Current research topics: Automatic speaker verification (ASV), spoofing and countermeasures (CM) for ASV, spoken language identification, voice conversion (VC)

The main topic of our group is speaker recognition: the task of connecting speech samples to an identity (who is speaking?). We work on improving both robustness (improved accuracy under varied channels, noise, and other disturbances) and security of such systems (detection of representation attacks, also known as spoofing attacks). Our research group not only takes regularly part in the technology evaluations in our field but also contributes to open data science as a co-organizer of public evaluation benchmarks (including ASVspoof and VC challenge) and collection of other data, such as the AVOID corpus.

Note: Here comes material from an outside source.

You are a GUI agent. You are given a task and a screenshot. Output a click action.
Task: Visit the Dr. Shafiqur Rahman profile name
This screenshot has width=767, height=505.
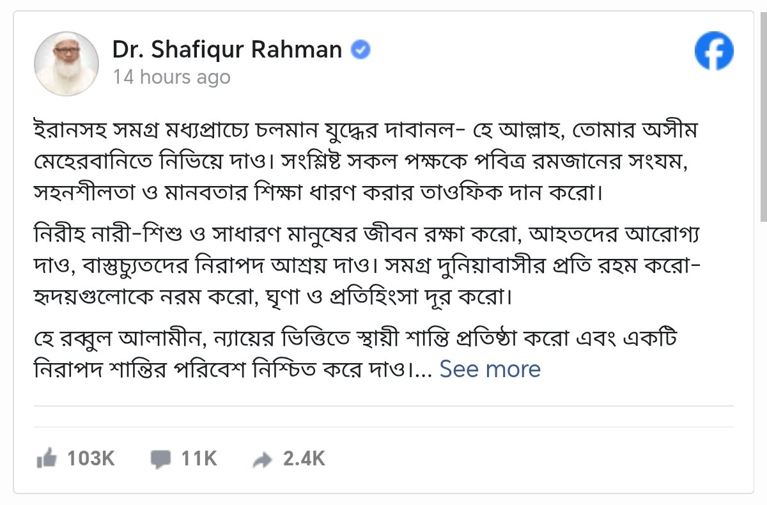click(x=228, y=50)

In our view, understanding the limits of ASV requires a deep understanding of the attacks as well; we, therefore, work also on related problems such as voice conversion (conversion of speaker identity) and disguise (avoiding being identified as oneself). We believe in keeping the mind open for new, unexpected research directions through multidisciplinary research to address fundamental problems in the computer processing of speech. In our view, one should not build only data-driven black boxes but aim at understanding what characterizes speaker, language, and ‘spoof’ cues relevant for machine and human observers. Besides our core focus on computational speech processing methods that rely on machine learning and statistics, we also apply perceptual and acoustic methods in our research. As most of the problems within the speech field are beyond the reach of any single individual or a research group, we also believe in the importance of research collaboration that expands across borders and continent.